- **Document text**
--------------------
News:

MASM32 SDK Description, downloads and other helpful links
MASM32.com New Forum Link
masmforum WebSite

upper case to lower case

Started by scooter4483, March 02, 2006, 09:26:36 PM

Previous topic - Next topic

scooter4483

alright, i did some tweaking around and i thought i had it:

A0: mov al, [edx]       
    cmp al, 0           
    je Display_String
    cmp al, 'A'                            ;upper to lower
    jb A1
    cmp al, 'Z'
    ja A1
    add al, 'a'-'A'
    mov [edx], al

    mov edx, OFFSET String3
    mov al, byte ptr [edx]
    cmp al, 'w'                       ;comparing the pointer to w
    jg A2                              ;if the letter is greater than w, go to A2
    add al, 3                         ;otherwise add 3 to al

A2: sub al, 23                      ;subtract 23 if greater than w
    mov [edx], al                   ;put al back into the edx pointer

A1: inc edx
    jmp A0

Am I close, any suggestions?
--------------------
- **Records**
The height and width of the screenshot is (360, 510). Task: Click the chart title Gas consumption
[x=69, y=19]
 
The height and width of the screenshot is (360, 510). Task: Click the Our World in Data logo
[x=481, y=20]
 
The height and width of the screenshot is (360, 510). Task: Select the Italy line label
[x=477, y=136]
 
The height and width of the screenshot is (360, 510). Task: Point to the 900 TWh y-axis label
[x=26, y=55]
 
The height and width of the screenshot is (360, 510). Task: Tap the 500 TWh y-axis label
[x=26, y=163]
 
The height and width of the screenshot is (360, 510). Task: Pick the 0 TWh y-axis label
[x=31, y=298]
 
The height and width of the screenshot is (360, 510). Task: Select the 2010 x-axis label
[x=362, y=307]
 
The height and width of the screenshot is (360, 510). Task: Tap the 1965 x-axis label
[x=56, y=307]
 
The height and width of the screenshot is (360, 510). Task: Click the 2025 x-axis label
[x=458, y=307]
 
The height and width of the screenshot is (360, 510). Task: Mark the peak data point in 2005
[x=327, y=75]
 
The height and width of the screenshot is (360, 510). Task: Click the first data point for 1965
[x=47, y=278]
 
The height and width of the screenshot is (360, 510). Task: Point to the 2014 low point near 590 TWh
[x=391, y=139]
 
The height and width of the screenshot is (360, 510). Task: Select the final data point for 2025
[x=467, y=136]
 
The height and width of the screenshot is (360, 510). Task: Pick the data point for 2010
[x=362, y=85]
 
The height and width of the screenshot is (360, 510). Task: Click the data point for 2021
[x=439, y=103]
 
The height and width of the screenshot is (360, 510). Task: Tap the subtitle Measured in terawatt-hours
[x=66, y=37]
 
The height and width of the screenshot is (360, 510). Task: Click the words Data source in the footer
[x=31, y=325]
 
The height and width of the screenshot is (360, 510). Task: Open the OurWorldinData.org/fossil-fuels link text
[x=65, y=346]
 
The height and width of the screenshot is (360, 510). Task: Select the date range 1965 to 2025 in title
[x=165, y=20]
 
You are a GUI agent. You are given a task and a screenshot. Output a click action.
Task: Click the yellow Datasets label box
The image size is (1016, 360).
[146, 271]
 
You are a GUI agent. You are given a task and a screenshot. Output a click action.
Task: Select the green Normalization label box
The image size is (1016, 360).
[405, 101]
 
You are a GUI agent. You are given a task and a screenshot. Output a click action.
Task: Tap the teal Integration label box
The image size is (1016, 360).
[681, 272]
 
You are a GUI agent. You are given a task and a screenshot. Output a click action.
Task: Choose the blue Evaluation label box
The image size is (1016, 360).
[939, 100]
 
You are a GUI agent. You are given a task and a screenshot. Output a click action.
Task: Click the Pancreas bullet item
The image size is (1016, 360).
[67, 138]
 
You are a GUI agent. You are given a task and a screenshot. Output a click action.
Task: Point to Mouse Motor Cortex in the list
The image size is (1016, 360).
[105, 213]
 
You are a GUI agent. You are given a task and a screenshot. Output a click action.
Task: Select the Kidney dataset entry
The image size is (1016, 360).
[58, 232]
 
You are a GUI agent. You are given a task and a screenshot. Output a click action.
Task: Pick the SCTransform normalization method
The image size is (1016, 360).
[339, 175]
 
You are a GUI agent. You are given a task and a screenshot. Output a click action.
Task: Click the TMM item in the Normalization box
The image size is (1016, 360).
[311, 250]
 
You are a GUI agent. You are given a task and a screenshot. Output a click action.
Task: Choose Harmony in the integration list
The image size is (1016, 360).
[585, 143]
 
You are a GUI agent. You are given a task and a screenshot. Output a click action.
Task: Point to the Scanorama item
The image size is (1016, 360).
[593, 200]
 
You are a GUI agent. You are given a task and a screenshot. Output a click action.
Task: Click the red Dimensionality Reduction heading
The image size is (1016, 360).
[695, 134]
--------------------
- **What needs to be done**
Rename "String3" to "Buffer1" in the forum thread's code and write out the passage starting with "mov edx, OFFSET" and going on through "close, any suggestions?".

- **Answer in full**
mov edx, OFFSET Buffer1
    mov al, byte ptr [edx]
    cmp al, 'w'                       ;comparing the pointer to w
    jg A2                              ;if the letter is greater than w, go to A2
    add al, 3                         ;otherwise add 3 to al

A2: sub al, 23                      ;subtract 23 if greater than w
    mov [edx], al                   ;put al back into the edx pointer

A1: inc edx
    jmp A0

Am I close, any suggestions?